Akashic:一种基于MemAttention的低开销LLM推理服务
Akashic是一种为LLM代理系统设计的低开销记忆系统,通过MemAttention将上下文组织成有界块并建模语义关系,避免完整历史重放,从而提升任务准确率、吞吐量和可持续请求率。
大型语言模型(LLM)驱动的代理系统在多轮交互、工具调用和跨会话工作流中不断累积上下文。然而,为每个请求重放完整历史记录很快变得不切实际:长上下文增加了预填充成本,可能超出上下文限制,并且常常将任务相关证据淹没在无关内容中,降低了服务效率和输出质量。为解决这一问题,研究人员提出了Akashic,一种基于MemAttention的低开销记忆系统。
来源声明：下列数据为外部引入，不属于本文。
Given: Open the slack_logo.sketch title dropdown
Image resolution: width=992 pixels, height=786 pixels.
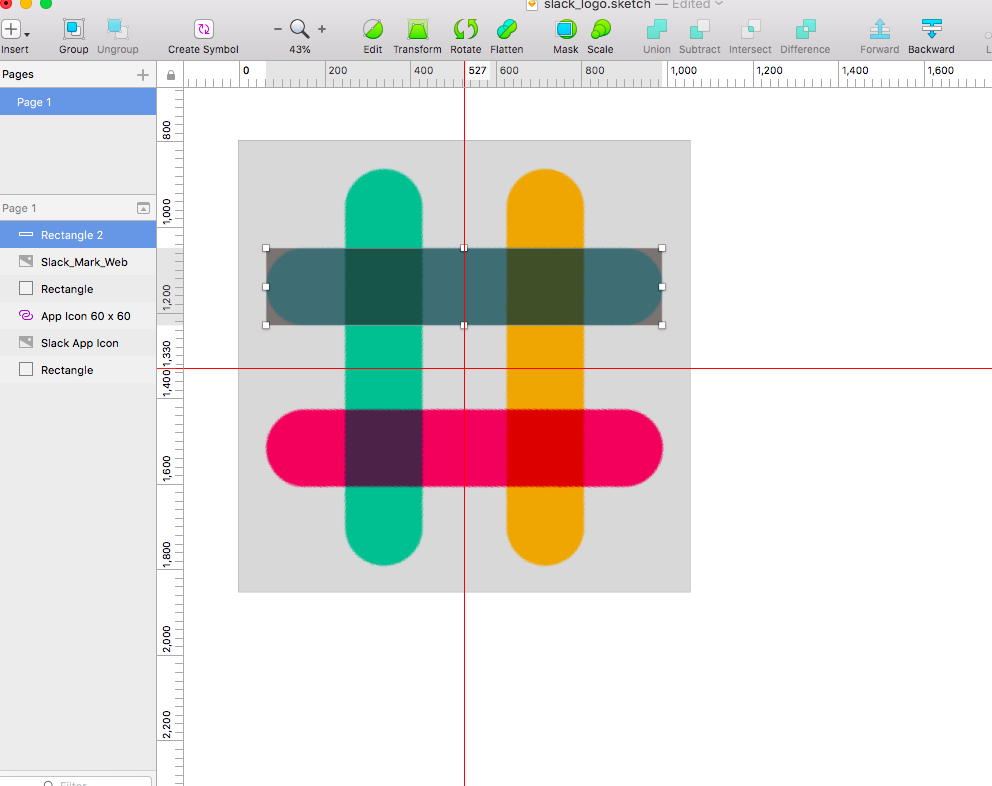Looking at the screenshot, I should coord(719,4).
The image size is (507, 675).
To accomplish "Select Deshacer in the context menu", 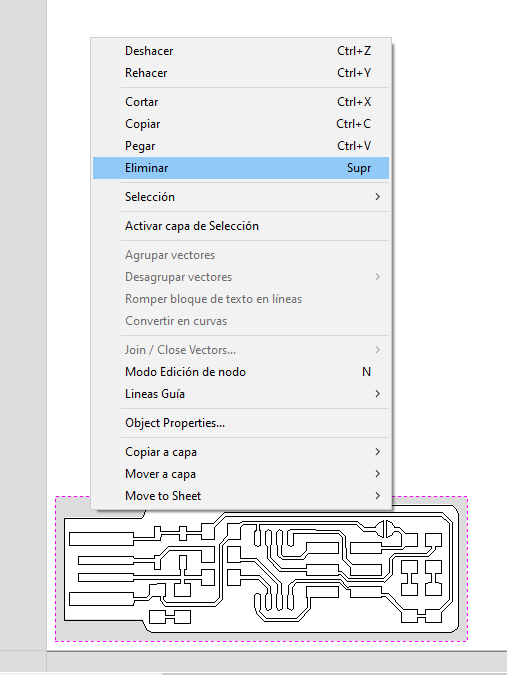I will (241, 51).
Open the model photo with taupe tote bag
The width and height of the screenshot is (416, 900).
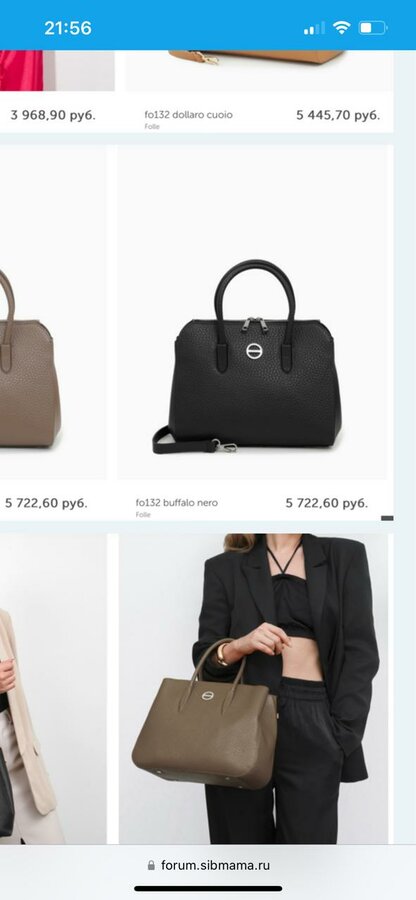pos(253,689)
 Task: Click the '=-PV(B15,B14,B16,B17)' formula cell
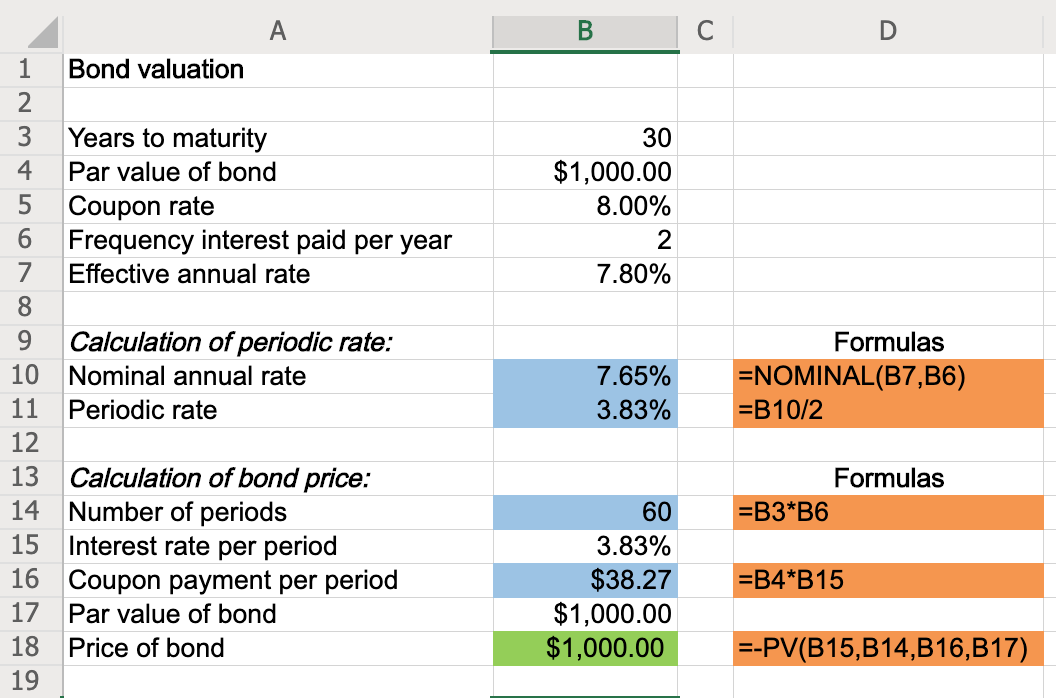[887, 648]
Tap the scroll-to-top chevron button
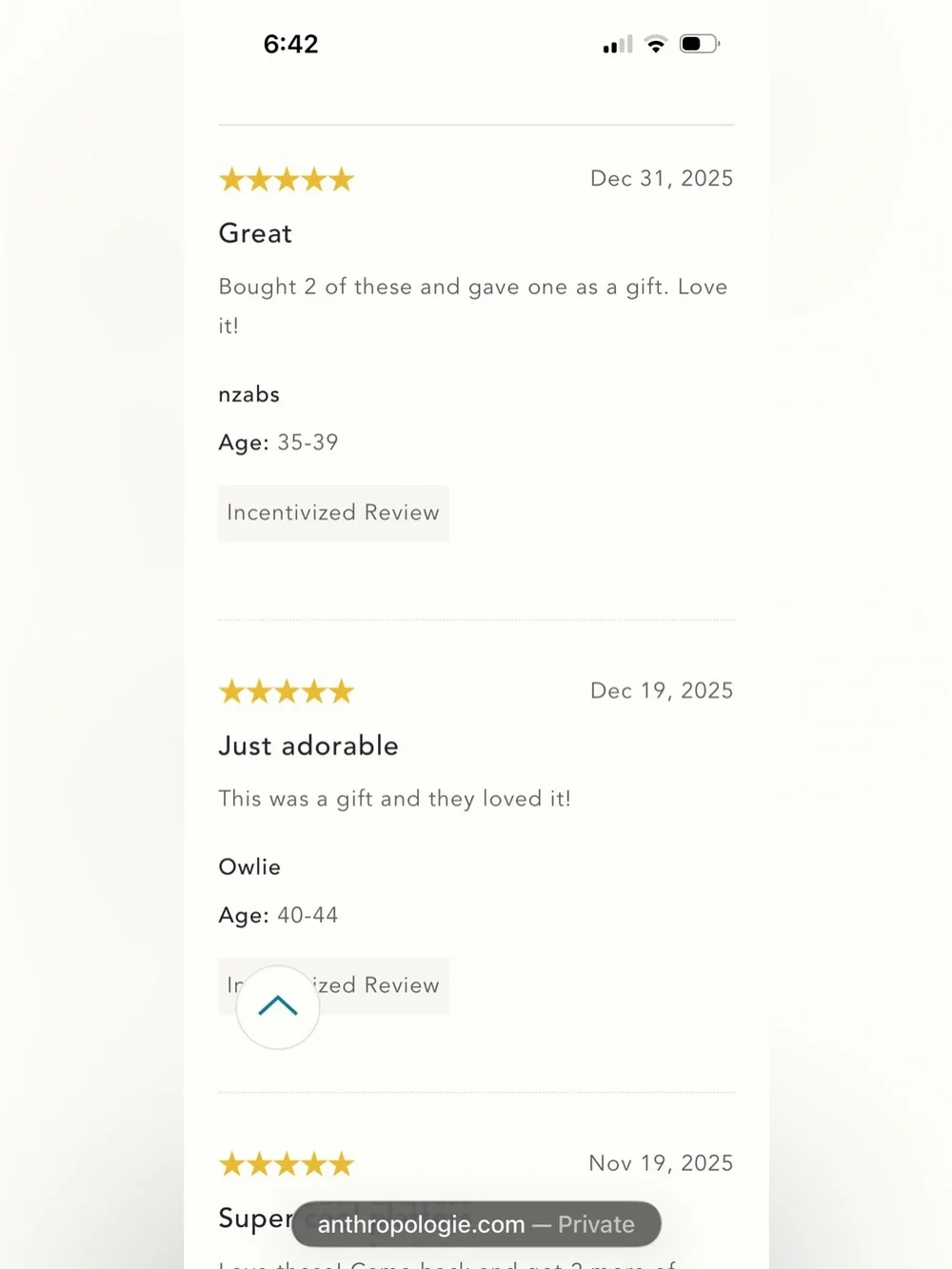 (278, 1007)
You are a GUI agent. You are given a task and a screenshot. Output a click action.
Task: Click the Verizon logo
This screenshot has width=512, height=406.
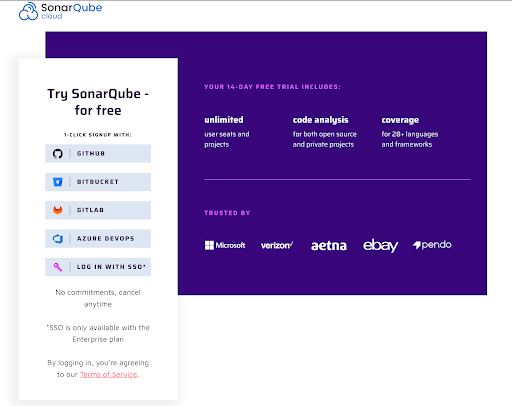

MemAttention的核心思想是将上下文组织成有界块(bounded chunks),并对这些块之间的语义关系进行建模。具体来说,系统会分析块间的注意力模式,识别出哪些块在语义上相互关联,从而在推理时只检索相关块,而不是重建完整历史。这种设计避免了重复计算,显著降低了预填充和内存开销。
除了跨越块的语义建模,Akashic还引入了硬件-软件协同设计的内存放置策略。通过分析检索历史,系统将可能同时被请求的块放置在内存中的邻近位置,从而减少磁盘碎片和I/O数据传输量。实验表明,该策略在高并发场景下尤其有效,能够大幅降低延迟。
在四类代表性工作负载(包括多跳问答、工具使用、对话管理、代码生成)和三种模型规模(7B、13B、70B参数)的评估中,Akashic与包括FlashAttention、Memory-Augmented LLM在内的多种基线方法进行了对比。结果显示,Akashic在任务准确率上最高提升10.2个百分点,吞吐量提升1.21倍,可持续请求率(即单位时间能处理的请求数)提升1.88倍。研究人员指出,Akashic特别适合需要长期记忆的复杂代理场景,比如连续多天的人机协作或跨会话的对话系统。
该研究由Yang Liu等十位学者共同完成,论文发表于arXiv(编号2607.05708)。团队表示,下一步将探索MemAttention与稀疏注意力机制的融合,并进一步优化硬件适配,以推动Akashic在实际云服务中的部署。